Lyceum speaker to share stories of service
BY DAVE TICEN
April 6, 2013 at 3:03 p.m.
Updated April 5, 2013 at 11:06 p.m.
Occasionally in life, we're privileged to encounter extraordinary individuals who, by virtue of vision, energy, commitment, goodwill and perhaps other undefinable qualities, have made the world a better place. Surely, it is a keenly developed humanitarian spirit that motivates these people to perform heroic deeds that have improved and even saved the lives of multitudes of people.
History records the acts of Gandhi, Mother Teresa, Oskar Schindler, Nelson Mandela and others who selflessly and often at great personal cost devoted their lives to helping those who needed it most. For every one of the famous, there are more who have done much, mostly anonymously, to improve the lot of humanity. While not all these individuals make the history books, all nevertheless are deserving of our admiration. We have one such person scheduled to visit Victoria on Tuesday as the featured speaker in the last program of the 2012-13 Victoria College Lyceum lecture series. Mary Lightfine will be speaking at the VISD Fine Arts Center at 7 p.m.
Lightfine is a nurse, an occupation that by definition is devoted to the service of others and is in a broad category we can identify as the "help professions." Just by doing her job as an emergency room nurse, she's in a position daily to help her fellow human beings in situations of dire need.
More than 20 years ago, at a crossroads in her life personally and professionally, she felt an overwhelming urge to do more. Acting on this urge, she volunteered for the organization Doctors Without Borders, which is devoted to providing humanitarian aid to people who live in some of the saddest, most deprived and dangerous places on Earth. Her first trip as part of this organization was to war-torn Somalia in 1992, where a devastating civil war raged, creating widespread starvation in the country and causing hundreds of thousands of civilian deaths.
In her 2011 book "Nurses, Nomads, and Warlords," Mary tells the story of her first humanitarian mission. Seeing a tremendous need from the people of an entire nation on the verge of calamity, she left her job in an Ohio hospital to move to Mogadishu, Somalia. There, living in a thatched hut for several months, she did what she could to help relieve the suffering of Somali citizens and in the process, helped change her own life to one infused with and enriched by humanitarian service.
In the intervening years, she has lived and worked in more than a dozen places where people suffered under dire conditions through no fault of their own - places that can accurately be described as "Hell on Earth." Her various residences have included: New Orleans in the wake of Katrina; Europe to aid refugees from Kosovo, who suffered almost unimaginable atrocities at the hands of their government; the mountains of Afghanistan during the still ongoing war, where omnipresent land mines represented only one type of peril she faced; South Sudan, where an entire people suffered from government-inspired genocide; and Nicaragua after a severe hurricane. In short, where humanitarian crises have existed in the last two decades, chances are good she was there. In each, she has been involved in efforts to supply food and essential medical care to people, usually experiencing personal danger and forgoing the creature comforts we all take for granted. She has faced flying bullets, death threats, an attempted kidnapping, the possibility of disease and a variety of other perils in the course of her charity work.

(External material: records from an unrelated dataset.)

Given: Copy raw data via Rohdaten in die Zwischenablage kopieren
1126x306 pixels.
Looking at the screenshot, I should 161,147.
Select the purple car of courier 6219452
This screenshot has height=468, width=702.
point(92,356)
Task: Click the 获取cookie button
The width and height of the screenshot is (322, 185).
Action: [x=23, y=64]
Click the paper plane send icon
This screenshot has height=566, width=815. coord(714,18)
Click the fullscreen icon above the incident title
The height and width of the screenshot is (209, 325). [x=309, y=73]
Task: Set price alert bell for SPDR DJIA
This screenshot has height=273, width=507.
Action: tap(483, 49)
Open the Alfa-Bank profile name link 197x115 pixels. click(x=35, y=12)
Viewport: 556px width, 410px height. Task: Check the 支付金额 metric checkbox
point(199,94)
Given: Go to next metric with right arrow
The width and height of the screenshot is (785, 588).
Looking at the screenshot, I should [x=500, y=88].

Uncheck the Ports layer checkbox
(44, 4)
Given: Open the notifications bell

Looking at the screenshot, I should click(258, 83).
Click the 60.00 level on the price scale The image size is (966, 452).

Mary has created a complementary organization, Volunteers Without Boundaries, (http://www.volunteerswithoutboundaries.org/) for which she is currently president, to help tell her story and generate support for the international humanitarian effort. Doctors Without Borders, founded in 1971 by a coalition of French physicians and journalists, is an organization with the mission of providing emergency medical aid to people suffering from war and other manmade crises, famine and a variety of natural disasters. Volunteers routinely help people who have lost hope with no viable options for their health, safety and well-being. The organization was granted the Nobel Peace Prize in 1999.
Mary's inspiring story has been featured on the History Channel, Life magazine, PBS, an ABC news documentary and is the subject of several articles in professional journals. Please plan to attend her multimedia presentation at 7 p.m. Tuesday at the Fine Arts Center. Admission is free of charge.
Dave Ticen is the chairman and a longtime member of VC's Lyceum Committee. Ticen works as a librarian in charge of user education at the VC/UHV Library.